Stored items from a collection:
[Start of Attachment]

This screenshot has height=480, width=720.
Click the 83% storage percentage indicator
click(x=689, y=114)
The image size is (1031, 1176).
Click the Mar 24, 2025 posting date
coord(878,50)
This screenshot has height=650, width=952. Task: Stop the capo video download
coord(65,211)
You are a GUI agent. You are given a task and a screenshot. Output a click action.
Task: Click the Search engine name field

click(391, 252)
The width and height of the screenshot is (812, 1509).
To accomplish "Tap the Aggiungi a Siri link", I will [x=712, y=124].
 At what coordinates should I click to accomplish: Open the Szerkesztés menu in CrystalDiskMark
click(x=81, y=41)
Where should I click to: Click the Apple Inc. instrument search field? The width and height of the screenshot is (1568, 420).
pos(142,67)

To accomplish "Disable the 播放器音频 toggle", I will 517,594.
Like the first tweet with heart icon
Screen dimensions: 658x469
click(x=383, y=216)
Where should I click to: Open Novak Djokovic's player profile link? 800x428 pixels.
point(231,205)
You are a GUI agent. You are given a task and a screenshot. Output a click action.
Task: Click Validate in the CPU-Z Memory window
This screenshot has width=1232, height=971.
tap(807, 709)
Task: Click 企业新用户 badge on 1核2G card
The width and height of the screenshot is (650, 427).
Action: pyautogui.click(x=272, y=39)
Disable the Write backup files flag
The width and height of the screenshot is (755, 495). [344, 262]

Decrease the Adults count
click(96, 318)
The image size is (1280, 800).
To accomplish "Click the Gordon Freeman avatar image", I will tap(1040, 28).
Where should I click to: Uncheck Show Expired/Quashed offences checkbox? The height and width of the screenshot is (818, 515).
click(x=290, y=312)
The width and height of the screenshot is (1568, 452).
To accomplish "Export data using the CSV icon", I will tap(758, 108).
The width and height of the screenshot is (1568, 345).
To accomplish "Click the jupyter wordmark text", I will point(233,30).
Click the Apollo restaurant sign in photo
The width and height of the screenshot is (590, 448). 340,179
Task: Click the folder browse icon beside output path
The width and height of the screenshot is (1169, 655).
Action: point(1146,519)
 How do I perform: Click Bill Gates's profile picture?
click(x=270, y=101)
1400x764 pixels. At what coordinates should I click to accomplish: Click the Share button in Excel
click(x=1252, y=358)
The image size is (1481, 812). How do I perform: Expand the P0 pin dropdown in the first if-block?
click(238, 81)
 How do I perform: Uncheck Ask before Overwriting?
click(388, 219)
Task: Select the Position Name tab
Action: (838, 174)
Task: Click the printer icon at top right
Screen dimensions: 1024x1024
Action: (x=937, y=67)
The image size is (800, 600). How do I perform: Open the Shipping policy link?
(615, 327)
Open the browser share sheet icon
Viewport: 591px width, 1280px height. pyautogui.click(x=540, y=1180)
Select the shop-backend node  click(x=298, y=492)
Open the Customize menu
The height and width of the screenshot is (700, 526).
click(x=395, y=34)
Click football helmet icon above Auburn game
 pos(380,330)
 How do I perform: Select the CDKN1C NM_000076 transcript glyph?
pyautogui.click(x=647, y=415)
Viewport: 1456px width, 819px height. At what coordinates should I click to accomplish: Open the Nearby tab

[End of Attachment]

Output each line of the records above exactly, beginning at the first, and stop once the line containing "The width and height of the screenshot is (812, 1509)." has been output.

This screenshot has height=480, width=720.
Click the 83% storage percentage indicator
click(x=689, y=114)
The image size is (1031, 1176).
Click the Mar 24, 2025 posting date
coord(878,50)
This screenshot has height=650, width=952. Task: Stop the capo video download
coord(65,211)
You are a GUI agent. You are given a task and a screenshot. Output a click action.
Task: Click the Search engine name field

click(391, 252)
The width and height of the screenshot is (812, 1509).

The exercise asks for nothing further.